The increase will help the county do a better job of filling potholes, tending landscapes, grading dirt roads and maintaining the county’s roads, officials said.
Commissioners are expected to vote on the issue on Sept. 10. But two commissioners already have spoke in favor of a higher gas tax.
Ted Schrader and Pat Mulieri supported a potential gas tax increase during a commission workshop last week. Schrader said county staff members made a solid case for it.
“This is not a ‘wants’ plan, it’s a ‘needs’ plan,” Schrader said.
“This is an extremely important issue,” Mulieri said. Additional funds are needed because Pasco is a different place than it used to be. “It’s not your grandfather’s Pasco.”
The county’s current gas tax is 7 cents a gallon and the proposed tax would take it to 12 cents a gallon, which is the maximum level.
Commissioner Henry Wilson asked if the county could set the tax so that it would automatically expire in 10 years. Such a tax might be more acceptable to some people if they knew it was only temporary, he said.
County Administrator Michele Baker said that was possible. But if commissioners do move forward with an increase, the county’s proposed budget — already under consideration by the commissioners — would need changes.
Either way, the county must find a way to address its needs, Baker said.
“Our infrastructure is aging and falling apart,” Baker said. “This is a national problem.”
As the federal and state governments grapple with finding ways to repair their roads and bridges, it is unlikely that the county will receive additional funding to address local needs, Baker said.
“If we want to improve the infrastructure in Pasco County, it’s on us,” she said.
Baker also noted there’s a direct link between the quality of the community’s infrastructure and its property values. It affects not only current property owners, but also affects the county’s ability to attract new businesses.
Schrader agreed. “People, when they come here to look — that’s what they’re looking for, is the appearance.”
“Curb appeal, literally,” added Commissioner Kathryn Starkey.
The county has been waging a losing battle in its quest to maintain its roads and landscaping because of deep budget and staffing cuts, Baker said. The road and bridge department has lost a third of its budget since 2008, going from $8.9 million to $6.3 million. Its staff has been reduced from 90 employees down to 40, and at the same time, the county has added 240 lane-miles of new road.
“You have 50 less people to grade roads, mow right-of-way, do landscaping, fill potholes, put up signs, trim trees,” Schrader said.
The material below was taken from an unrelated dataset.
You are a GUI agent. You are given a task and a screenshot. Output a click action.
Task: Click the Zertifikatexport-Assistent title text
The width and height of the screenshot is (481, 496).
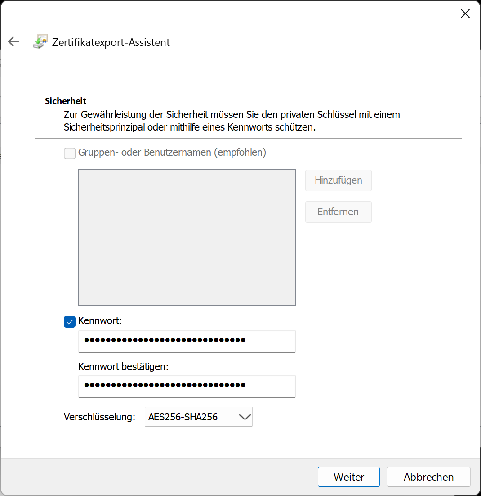pyautogui.click(x=111, y=42)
Public Works director Mike Garrett told commissioners that the county’s response times for maintenance needs have lengthened because of staff and budget cuts. That
Situation, he said, will only grow worse without additional funds.
If the proposed increase is adopted, the 5-cent increase would generate $6 million the first year and $8.1 million per year thereafter. The first year is less because the tax would only be in effect for nine months of the fiscal year.